How about this stream flowing INTO Lake Itasca? Shouldn’t somewhere up stream from here be the beginning? Or perhaps one of the other four streams that flow into the lake, perhaps the longest one? No, someone has determined that this one is not large enough to be considered a source. It has a bridge! Doesn’t that give it some geomorphological cred?
Here is the real start. The water was too high to step across in shoes. I wonder how many people have stepped over these stones the last 100 years?
You’ll notice an absence of others throughout most of these pictures. The week was mostly devoid of traffic and people. Some of the campsites were nearly empty, so throughout the week, we were able to marvel at the sites relatively undisturbed.
Those in the First Nations who lived here were very puzzled why the white man was so obsessed about finding the exact source of the river. They viewed every part of the river as special, not just the beginning.

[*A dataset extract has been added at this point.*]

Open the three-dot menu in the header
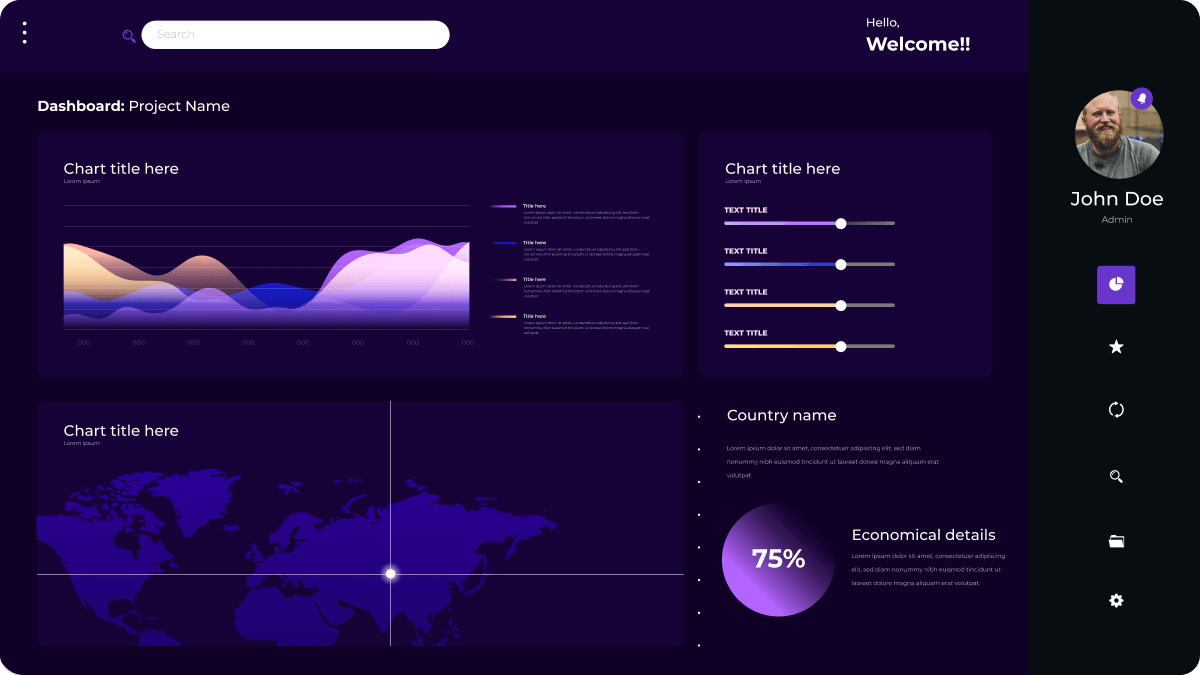Screen dimensions: 1200x675 coord(24,33)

One of the non-hiking/driving adventures was a 17-mile bike loop through the park. It went through deciduous forest, pine forests, swamps, and along lakes. There was a place to rent bikes in the park, which was a great convenience.
Just off the trail was this tree that I just quite couldn’t get to fit – it’s Minnesota’s largest White Pine. The largest Red Pine was also near, but had recently lost part of its top, so lost its crown. Martin noticed that this one is starting to get hollow and leaning, so it probably won’t be there when he brings his kids hear.
Finishing off the bike trail near the end of the loop.